The protocol describes a planned systematic review and meta-analysis to determine the prevalence of OL and adverse feto-maternal outcome associated with OL in Ethiopia. Complications secondary to OL can be avoided if a woman in OL is identified early and appropriate action is taken [1]. In low- and middle-income countries (LMIC), provision of rapid access to comprehensive obstetrical emergency care is consequently crucial to mitigate these burdens of morbidity and mortality due to OL [11].

We believe findings from this systematic review and meta-analysis could provide important evidence for health policy formulation and preventive programs, which could help in reduction of OL-related death and morbidities by ascertaining modifiable factors, and subsequently, attaining Sustainable Development Goals (SDGs) (2, 3, and 4) [39].

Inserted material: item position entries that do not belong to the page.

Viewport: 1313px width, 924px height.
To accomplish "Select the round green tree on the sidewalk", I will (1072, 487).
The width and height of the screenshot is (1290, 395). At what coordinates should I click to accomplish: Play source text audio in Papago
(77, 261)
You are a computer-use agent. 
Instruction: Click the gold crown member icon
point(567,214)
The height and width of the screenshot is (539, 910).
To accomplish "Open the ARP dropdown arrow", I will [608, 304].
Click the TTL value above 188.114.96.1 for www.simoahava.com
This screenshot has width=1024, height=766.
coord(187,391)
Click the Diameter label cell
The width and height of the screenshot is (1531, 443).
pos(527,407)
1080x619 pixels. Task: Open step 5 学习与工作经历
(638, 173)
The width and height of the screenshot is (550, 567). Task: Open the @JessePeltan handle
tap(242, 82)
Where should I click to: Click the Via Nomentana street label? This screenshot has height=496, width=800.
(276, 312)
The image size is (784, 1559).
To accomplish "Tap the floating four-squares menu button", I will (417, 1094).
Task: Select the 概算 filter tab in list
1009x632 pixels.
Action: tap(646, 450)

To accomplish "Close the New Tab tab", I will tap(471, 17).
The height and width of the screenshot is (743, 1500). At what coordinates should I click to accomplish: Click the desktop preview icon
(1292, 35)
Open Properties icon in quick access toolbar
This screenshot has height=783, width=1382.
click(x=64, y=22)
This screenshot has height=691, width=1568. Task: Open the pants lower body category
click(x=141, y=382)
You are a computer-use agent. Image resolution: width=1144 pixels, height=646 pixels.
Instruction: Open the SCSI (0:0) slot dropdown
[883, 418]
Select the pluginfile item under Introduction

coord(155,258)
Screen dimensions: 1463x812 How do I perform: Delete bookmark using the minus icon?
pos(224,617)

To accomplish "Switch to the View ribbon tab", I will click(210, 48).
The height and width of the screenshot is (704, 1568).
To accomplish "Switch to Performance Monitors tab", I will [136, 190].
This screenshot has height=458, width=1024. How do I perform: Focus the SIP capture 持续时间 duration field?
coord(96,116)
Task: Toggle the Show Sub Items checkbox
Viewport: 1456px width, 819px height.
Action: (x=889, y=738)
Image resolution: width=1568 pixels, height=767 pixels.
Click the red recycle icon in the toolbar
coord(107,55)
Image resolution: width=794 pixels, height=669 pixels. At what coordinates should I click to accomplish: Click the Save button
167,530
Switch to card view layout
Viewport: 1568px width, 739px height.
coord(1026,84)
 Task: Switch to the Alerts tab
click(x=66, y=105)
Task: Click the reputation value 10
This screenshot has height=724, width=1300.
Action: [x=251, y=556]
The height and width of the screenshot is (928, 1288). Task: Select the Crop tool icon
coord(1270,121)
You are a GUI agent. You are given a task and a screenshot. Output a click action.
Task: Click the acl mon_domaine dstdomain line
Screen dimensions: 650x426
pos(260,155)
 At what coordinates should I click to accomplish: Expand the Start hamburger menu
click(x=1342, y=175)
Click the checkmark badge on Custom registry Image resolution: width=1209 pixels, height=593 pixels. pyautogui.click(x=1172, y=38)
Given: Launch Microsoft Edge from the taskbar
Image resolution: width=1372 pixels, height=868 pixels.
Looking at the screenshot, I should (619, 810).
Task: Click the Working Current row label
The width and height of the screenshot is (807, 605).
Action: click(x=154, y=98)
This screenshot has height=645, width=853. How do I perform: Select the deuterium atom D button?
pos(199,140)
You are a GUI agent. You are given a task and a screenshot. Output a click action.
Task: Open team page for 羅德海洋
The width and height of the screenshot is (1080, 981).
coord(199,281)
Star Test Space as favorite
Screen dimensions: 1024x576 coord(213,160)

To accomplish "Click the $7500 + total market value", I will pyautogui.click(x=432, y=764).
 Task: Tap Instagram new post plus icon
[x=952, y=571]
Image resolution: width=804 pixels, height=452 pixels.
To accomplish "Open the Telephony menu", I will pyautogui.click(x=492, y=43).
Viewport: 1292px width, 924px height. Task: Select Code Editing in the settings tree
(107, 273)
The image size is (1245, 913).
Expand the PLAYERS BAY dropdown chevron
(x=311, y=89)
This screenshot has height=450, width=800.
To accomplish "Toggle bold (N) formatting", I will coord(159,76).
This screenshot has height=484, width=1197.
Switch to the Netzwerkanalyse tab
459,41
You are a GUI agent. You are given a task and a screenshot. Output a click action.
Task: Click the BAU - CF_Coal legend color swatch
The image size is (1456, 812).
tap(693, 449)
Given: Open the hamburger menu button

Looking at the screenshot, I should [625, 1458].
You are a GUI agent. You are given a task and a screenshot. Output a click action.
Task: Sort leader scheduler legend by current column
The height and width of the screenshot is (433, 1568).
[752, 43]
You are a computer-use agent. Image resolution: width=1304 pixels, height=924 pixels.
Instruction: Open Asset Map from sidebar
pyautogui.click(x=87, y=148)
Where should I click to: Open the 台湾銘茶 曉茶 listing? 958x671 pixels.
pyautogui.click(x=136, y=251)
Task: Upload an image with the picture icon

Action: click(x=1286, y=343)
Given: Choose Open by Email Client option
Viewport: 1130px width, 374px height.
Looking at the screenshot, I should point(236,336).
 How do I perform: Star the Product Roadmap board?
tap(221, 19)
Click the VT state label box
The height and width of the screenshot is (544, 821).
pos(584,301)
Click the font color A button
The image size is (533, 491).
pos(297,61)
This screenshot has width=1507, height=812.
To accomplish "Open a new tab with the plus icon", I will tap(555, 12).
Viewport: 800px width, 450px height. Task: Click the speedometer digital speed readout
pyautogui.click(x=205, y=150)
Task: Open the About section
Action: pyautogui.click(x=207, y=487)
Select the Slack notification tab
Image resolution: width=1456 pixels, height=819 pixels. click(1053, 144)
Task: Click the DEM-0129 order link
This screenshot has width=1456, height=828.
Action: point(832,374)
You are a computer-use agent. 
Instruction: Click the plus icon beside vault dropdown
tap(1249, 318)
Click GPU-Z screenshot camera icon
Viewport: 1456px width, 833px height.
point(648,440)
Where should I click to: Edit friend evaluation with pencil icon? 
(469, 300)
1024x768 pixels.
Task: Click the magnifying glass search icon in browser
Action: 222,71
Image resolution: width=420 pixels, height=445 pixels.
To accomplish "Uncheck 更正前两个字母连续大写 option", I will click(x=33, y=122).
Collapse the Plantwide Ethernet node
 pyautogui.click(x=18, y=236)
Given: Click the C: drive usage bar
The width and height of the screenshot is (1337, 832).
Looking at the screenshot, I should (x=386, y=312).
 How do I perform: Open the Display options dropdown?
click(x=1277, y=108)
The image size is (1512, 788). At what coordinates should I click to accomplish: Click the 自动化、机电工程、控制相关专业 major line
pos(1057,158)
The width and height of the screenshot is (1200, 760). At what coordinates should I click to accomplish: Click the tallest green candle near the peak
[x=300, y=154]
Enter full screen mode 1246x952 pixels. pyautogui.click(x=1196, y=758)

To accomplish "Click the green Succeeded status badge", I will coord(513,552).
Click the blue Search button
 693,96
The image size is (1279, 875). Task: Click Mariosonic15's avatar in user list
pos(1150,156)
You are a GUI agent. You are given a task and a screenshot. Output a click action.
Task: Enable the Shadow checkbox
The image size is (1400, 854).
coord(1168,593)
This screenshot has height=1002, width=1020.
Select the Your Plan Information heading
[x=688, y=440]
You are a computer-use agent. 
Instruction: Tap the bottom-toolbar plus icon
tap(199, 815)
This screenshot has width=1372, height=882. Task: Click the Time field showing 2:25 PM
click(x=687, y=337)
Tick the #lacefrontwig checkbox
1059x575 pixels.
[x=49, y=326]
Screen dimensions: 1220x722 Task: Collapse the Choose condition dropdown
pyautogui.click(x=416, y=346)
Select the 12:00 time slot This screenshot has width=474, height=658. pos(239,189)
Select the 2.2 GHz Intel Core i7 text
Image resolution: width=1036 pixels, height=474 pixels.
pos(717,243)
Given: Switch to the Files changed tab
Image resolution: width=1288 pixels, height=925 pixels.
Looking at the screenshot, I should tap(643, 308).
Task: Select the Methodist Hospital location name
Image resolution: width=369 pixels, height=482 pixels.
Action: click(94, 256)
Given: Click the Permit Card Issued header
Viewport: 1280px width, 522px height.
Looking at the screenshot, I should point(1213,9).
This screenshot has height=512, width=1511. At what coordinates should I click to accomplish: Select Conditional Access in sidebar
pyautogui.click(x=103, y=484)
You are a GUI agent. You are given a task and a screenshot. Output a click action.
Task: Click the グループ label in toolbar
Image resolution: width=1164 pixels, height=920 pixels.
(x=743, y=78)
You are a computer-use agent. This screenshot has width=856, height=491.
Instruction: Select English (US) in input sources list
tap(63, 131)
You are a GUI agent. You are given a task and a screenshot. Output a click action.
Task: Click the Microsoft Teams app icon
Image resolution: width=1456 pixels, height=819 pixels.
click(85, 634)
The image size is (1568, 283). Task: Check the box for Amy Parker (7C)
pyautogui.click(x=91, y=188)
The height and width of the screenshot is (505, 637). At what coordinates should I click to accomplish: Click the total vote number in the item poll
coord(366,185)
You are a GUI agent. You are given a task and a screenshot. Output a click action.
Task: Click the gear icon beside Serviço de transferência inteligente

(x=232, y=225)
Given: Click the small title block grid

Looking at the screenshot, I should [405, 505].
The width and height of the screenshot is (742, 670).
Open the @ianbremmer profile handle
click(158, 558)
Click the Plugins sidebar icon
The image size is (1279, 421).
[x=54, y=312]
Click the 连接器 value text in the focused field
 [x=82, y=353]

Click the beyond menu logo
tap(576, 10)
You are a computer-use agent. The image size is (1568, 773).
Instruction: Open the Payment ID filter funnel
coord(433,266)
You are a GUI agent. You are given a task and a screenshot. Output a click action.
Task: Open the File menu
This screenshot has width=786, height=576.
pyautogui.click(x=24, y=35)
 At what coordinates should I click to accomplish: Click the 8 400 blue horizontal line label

The proposed systematic review and meta-analysis will be reported in accordance with the reporting guidance provided in the Preferred Reporting Items for Systematic Reviews and Meta analyses (PRISMA) statement [40] and the Meta-analysis Of Observational Studies in Epidemiology (MOOSE) reporting guideline [41]. Any changes made to this protocol when conducting the study will be outlined in PROSPERO and reported in the final manuscript. Results will be disseminated through conference presentations and publication in a peer-reviewed journal.

Strength and limitation of this study

  • Available studies will be carefully assessed for quality using JBI Critical Appraisal Checklist.

  • This study will systematically provide evidence on effect of OL on feto-maternal outcome.

  • Possible limitations of this study may be related with our anticipation of identifying observational studies conducted with different study designs, populations, and contexts and with a variable quality of reporting of methods and results.

  • In addition, publication and reporting biases can misrepresent the planned review and meta-analysis.